Entah sudah berapa lama aku tertidur. Aku heran dengan kedamaian ini. Sayup-sayup aku bahkan bisa mendengar bunyi deburan ombak. "Suara burung camar? Masa iya?", aku tak mempercayai pendengaranku sendiri. Rasa penasaran membuatku ingin membuka mata, tapi mataku terlalu berat. Dan semuanya kembali gelap.

Rasa dingin menjalar di sekujur tubuh, dengan kejam memaksaku tersadar. Entah tadi aku tertidur atau pingsan. Aku gemetar, gigiku gemeletuk. Aku terkesiap tak mempercayai mataku sendiri, aku tak terbangun di ranjang kamar hotelku yang empuk. Mataku nanar memandang hamparan pasir dan laut di depanku. Aku ada dimana??
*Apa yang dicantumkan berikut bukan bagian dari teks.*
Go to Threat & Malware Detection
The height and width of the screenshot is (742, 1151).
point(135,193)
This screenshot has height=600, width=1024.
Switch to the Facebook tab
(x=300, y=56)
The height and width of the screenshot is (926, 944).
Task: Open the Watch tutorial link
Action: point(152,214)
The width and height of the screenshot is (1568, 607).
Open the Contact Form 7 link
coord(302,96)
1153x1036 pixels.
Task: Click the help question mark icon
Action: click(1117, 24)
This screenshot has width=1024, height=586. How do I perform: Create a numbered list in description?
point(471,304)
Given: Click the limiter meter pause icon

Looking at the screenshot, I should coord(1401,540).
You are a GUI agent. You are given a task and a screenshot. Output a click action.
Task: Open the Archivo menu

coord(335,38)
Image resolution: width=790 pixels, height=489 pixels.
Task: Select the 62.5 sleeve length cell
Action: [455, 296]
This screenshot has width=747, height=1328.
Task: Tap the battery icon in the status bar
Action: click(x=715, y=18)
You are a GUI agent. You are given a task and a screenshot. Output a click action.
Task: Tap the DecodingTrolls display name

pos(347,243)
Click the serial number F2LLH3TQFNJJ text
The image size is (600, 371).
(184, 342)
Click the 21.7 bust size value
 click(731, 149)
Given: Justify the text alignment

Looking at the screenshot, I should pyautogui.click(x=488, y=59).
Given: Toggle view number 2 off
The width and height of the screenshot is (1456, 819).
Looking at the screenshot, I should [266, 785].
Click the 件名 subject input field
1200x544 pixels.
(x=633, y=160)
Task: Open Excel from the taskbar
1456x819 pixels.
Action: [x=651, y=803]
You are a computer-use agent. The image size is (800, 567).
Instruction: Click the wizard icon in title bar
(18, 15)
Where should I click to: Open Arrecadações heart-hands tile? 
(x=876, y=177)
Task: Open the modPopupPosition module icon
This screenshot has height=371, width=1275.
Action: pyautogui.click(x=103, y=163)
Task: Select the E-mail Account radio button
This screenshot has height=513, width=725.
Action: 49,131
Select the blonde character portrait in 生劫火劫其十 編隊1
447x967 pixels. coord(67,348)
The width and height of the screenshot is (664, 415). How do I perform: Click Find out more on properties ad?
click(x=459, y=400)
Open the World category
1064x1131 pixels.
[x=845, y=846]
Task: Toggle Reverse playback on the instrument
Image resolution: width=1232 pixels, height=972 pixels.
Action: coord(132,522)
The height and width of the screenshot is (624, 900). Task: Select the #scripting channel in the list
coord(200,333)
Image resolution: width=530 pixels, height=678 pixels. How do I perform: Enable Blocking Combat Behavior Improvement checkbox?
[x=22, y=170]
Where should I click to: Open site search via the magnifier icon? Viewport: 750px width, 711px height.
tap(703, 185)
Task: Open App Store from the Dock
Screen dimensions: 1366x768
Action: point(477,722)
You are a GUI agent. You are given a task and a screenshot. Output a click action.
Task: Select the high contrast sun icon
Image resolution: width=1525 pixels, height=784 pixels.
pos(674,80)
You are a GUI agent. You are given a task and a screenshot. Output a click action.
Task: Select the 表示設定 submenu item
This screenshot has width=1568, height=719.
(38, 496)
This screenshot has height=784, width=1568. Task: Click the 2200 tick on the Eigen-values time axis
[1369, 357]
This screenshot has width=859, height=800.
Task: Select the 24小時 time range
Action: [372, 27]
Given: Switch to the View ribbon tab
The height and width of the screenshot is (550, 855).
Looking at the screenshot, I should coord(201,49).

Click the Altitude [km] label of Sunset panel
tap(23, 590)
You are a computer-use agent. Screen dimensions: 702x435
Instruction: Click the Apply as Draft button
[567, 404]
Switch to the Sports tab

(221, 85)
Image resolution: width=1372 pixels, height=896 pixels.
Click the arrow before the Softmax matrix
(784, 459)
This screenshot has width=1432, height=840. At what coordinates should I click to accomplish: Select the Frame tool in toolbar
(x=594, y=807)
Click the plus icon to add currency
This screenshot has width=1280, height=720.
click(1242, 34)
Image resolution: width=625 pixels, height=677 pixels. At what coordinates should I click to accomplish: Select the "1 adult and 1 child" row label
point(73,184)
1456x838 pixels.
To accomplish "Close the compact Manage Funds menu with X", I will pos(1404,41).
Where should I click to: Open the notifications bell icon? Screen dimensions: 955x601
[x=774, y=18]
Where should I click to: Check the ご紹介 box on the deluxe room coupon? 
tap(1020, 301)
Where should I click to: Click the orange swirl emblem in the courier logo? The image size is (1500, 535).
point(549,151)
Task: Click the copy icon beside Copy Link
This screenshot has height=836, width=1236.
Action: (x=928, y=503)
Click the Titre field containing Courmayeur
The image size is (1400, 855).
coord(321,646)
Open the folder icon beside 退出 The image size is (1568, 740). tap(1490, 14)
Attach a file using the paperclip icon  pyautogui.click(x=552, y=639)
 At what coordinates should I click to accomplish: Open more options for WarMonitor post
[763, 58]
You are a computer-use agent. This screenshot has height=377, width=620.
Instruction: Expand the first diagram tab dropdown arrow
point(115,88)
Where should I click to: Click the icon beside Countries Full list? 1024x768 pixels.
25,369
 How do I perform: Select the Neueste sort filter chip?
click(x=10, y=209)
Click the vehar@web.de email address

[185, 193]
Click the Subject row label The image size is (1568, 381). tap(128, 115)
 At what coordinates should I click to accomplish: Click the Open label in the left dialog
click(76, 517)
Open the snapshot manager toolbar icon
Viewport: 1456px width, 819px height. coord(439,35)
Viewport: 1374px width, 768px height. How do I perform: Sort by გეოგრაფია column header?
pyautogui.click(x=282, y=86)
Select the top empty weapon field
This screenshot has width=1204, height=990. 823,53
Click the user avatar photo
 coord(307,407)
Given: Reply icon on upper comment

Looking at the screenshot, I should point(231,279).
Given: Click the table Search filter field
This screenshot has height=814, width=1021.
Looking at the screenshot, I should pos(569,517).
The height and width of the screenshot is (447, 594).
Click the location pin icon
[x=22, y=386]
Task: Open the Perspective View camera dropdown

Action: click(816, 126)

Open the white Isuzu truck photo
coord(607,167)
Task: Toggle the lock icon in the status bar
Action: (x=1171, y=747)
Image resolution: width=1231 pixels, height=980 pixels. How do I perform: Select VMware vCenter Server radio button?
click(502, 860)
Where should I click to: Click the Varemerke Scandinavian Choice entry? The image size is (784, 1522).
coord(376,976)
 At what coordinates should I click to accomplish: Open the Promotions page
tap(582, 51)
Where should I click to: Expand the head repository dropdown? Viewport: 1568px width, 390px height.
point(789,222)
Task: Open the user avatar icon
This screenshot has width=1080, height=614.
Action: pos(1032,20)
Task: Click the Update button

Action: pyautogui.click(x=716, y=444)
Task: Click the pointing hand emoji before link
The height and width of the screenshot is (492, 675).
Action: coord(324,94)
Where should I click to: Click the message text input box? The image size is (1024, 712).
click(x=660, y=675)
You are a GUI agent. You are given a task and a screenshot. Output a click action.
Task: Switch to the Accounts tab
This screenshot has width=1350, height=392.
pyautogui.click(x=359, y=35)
Dengan panik aku berusaha bangun. "Aduh sakit," jeritku tertahan.  Aku menatap baju renangku yang sobek. Goresan luka panjang di kaki dan tanganku mulai terasa perih meski tampaknya sudah berhenti berdarah. Papan selancarku hilang. Ia sudah berlayar sendiri meninggalkan aku entah kemana. Atau mungkin juga ia sudah hancur terhantam karang. Aku bergidik ngeri membayangkannya.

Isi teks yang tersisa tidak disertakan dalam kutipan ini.